As I started looking to add more functionality to Lexiio, I realized the Wiktionary definitions database dump I was using wasn’t going to cut it; specifically, I needed a normalized schema, or I’d have data duplication all over the place. I started normalizing in MySQL, but whether it was MySQL or MySQL Workbench, I kept running into character encoding issues. Using a simple INSERT-SELECT, in MySQL 5.7, to transfer words from the existing table to a new table resulted losing characters:

MySQL losing characters

I dumped the data into PostgreSQL, didn’t encounter the issue, and just kept working from there.

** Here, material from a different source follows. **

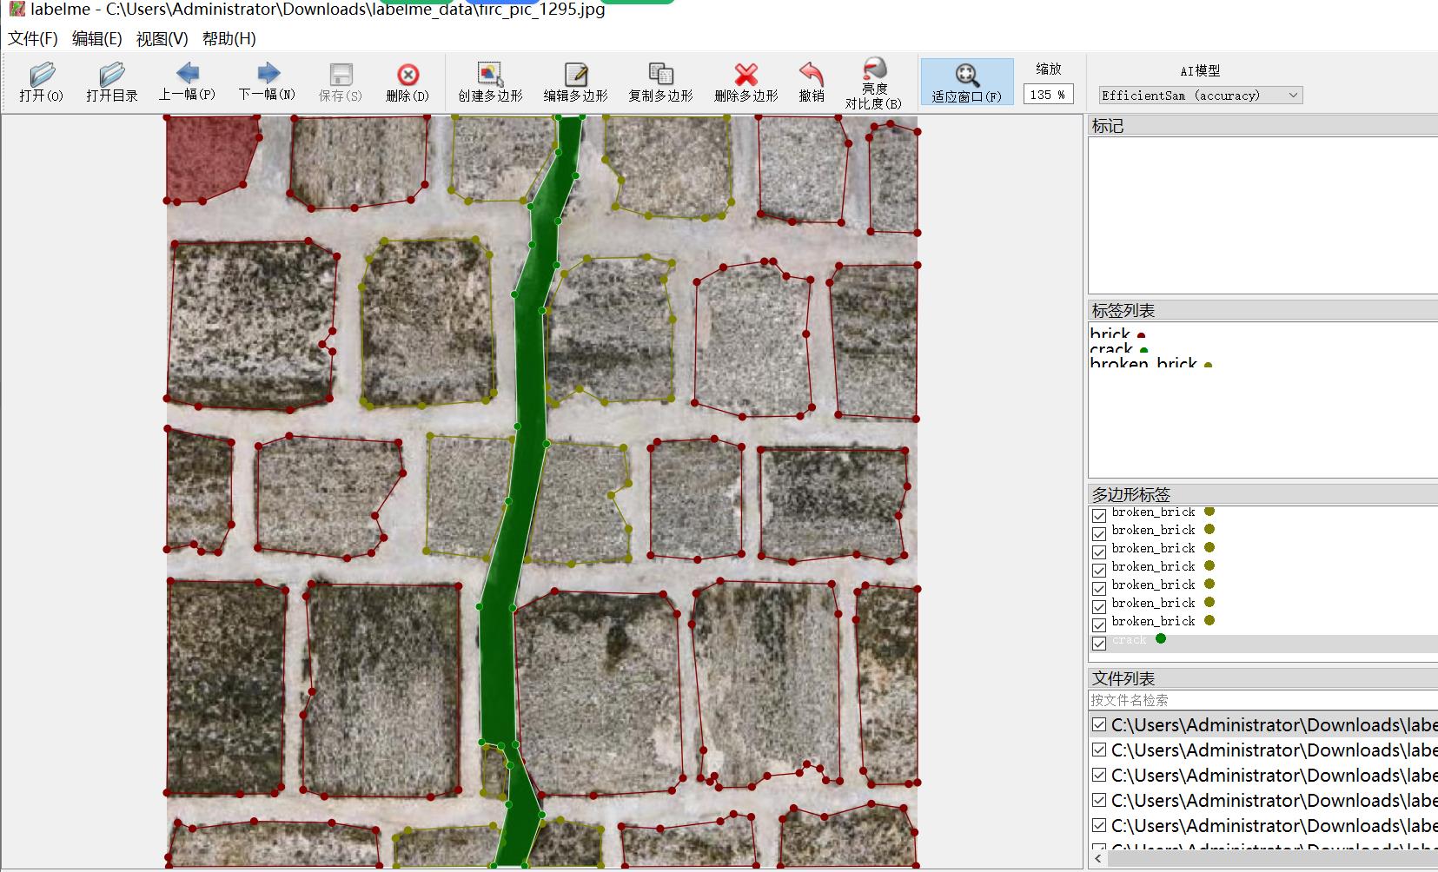Click the Delete Polygons (删除多边形) icon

The normalized schema can be downloaded here: LexiioDB normalized
(released under the Creative Commons Attribution-ShareAlike License)

LexiioDB schema

The unknown_words and unknown_to_similar_words tables is specific to Lexiio and serve as a place to store unknown words entered by the user and close/similar matches to known words (via the Levenshtein distance).

Lexiio

Another little experiment of mine: Lexiio, a web-based CLI dictionary.

Lexiio

A few takeaways:

  • Part of the reason for building this was that I wanted to actually make use of the Wiktionary data set snapshot in a real project. The data set is pretty comprehensive, and easy to parse and work with.
  • This was also a learning exercise for Golang. There’s nothing complex here but, so far, working with Go has been enjoyable. I like that I’m building a native application, types are enforced, and the HTTP server included as part of the standard library is incredibly easy to setup and work with.
  • I wanted to experiment a bit with what a web-based CLI would look and feel like. For something like a dictionary, where user interaction revolves around textual input/output, a command-line interface seems to work really well.